Le dita affusolate ticchettarono sul collo della bottiglia con velocità meccanica e i suoi occhi riflessero un pensiero.
Un'ipotesi, che li oscurò.
-E se ci riuscissi io?-
-A fare cosa?-
-A metterli d'accordo.-
La ragazza mancò della prontezza che Yuriy si sarebbe aspettato da una che era riuscita a vivere dignitosamente da fuggiasca per quasi tutti i suoi 24 anni, ma non gliene fece una colpa.
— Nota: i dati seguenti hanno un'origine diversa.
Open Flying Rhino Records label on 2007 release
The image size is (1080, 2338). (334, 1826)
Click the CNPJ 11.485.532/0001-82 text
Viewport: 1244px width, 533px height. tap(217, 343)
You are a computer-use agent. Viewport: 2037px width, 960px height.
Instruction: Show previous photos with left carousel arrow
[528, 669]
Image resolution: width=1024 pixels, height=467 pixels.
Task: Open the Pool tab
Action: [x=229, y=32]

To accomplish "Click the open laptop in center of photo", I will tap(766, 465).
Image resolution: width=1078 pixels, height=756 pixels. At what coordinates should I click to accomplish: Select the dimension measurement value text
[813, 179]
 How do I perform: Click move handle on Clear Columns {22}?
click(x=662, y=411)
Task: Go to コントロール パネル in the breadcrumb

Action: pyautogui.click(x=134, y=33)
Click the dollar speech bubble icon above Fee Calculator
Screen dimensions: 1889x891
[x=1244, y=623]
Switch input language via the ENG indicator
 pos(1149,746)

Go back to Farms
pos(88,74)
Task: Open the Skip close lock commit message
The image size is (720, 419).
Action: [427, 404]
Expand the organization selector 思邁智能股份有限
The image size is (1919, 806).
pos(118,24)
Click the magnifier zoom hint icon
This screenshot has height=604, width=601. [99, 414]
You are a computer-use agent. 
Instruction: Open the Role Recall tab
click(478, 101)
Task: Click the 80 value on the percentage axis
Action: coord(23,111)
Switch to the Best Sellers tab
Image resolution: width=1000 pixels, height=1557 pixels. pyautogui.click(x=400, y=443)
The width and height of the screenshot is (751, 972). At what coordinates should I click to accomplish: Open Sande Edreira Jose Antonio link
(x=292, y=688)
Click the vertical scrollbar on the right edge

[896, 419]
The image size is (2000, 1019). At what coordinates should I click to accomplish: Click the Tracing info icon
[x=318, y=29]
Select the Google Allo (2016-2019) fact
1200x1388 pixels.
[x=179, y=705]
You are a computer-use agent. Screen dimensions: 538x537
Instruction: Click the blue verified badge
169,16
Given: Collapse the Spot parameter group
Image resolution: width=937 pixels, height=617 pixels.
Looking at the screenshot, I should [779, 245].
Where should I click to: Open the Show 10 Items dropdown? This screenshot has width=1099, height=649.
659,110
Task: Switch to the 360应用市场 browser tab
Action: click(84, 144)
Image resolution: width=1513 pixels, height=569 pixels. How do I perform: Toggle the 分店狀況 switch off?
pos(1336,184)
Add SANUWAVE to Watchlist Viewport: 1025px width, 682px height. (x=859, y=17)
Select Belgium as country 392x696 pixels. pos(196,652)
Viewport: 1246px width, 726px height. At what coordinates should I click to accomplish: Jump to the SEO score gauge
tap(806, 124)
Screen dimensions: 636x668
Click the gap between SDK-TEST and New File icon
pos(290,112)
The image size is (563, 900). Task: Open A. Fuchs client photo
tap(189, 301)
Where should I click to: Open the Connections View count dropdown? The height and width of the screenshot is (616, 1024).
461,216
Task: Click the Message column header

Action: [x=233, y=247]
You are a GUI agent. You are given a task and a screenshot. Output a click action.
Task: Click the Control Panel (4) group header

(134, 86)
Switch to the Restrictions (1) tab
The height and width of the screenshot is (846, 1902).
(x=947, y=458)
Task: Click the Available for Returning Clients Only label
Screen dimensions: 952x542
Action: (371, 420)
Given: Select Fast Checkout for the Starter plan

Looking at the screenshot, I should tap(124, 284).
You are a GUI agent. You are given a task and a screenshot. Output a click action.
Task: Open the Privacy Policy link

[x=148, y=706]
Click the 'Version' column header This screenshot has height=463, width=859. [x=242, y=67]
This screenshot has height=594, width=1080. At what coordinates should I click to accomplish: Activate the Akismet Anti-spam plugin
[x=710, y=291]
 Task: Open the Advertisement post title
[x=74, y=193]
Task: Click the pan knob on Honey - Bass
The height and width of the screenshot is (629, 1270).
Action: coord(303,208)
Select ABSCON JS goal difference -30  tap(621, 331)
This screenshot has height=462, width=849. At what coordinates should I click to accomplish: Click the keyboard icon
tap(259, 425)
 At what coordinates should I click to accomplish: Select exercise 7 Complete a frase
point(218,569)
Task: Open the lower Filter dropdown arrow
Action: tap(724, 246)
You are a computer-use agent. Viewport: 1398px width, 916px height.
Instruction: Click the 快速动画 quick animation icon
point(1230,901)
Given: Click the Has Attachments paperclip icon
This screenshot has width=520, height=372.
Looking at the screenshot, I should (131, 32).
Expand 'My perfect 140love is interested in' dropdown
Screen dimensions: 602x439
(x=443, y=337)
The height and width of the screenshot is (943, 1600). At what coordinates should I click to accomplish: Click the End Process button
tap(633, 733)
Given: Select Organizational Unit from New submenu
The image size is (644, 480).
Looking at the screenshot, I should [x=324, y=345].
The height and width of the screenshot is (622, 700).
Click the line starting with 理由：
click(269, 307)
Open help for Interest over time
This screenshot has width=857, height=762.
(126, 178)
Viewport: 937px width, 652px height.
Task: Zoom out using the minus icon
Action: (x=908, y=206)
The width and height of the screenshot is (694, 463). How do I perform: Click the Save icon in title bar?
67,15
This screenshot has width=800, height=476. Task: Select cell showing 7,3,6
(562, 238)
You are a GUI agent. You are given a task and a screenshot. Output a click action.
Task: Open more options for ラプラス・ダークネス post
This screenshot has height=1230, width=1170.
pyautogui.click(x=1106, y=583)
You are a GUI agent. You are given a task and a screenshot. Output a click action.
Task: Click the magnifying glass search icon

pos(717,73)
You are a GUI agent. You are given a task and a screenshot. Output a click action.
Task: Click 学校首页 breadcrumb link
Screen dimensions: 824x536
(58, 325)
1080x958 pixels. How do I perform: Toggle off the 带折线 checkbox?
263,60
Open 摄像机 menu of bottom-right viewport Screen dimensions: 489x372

Anche lui si era reso conto un attimo dopo averlo detto, di ciò che era uscito dalla sua bocca.
Di ciò che significava.
-Se le antiche storie fossero vere... potremmo avere una possibilità.-
E quando Iva si raddrizzó, scollandosi dallo schienale del divano con la consapevolezza che le rovinava nelle vene, seppe che l'aveva capito anche lei.
-Yuriy... stronzo di un lupo, quella leggenda sul fuoco, sul vento e sul ghiaccio e altre schifezzuole simili gira a Mosca da un po' di tempo. Crediamo che Vorkov abbia tentato di uccidervi quando ne è venuto a conoscenza. Potrebbe essere vera? Potresti essere tu??-
Iva posò a terra la bottiglia, alzandosi in un impeto febbrile.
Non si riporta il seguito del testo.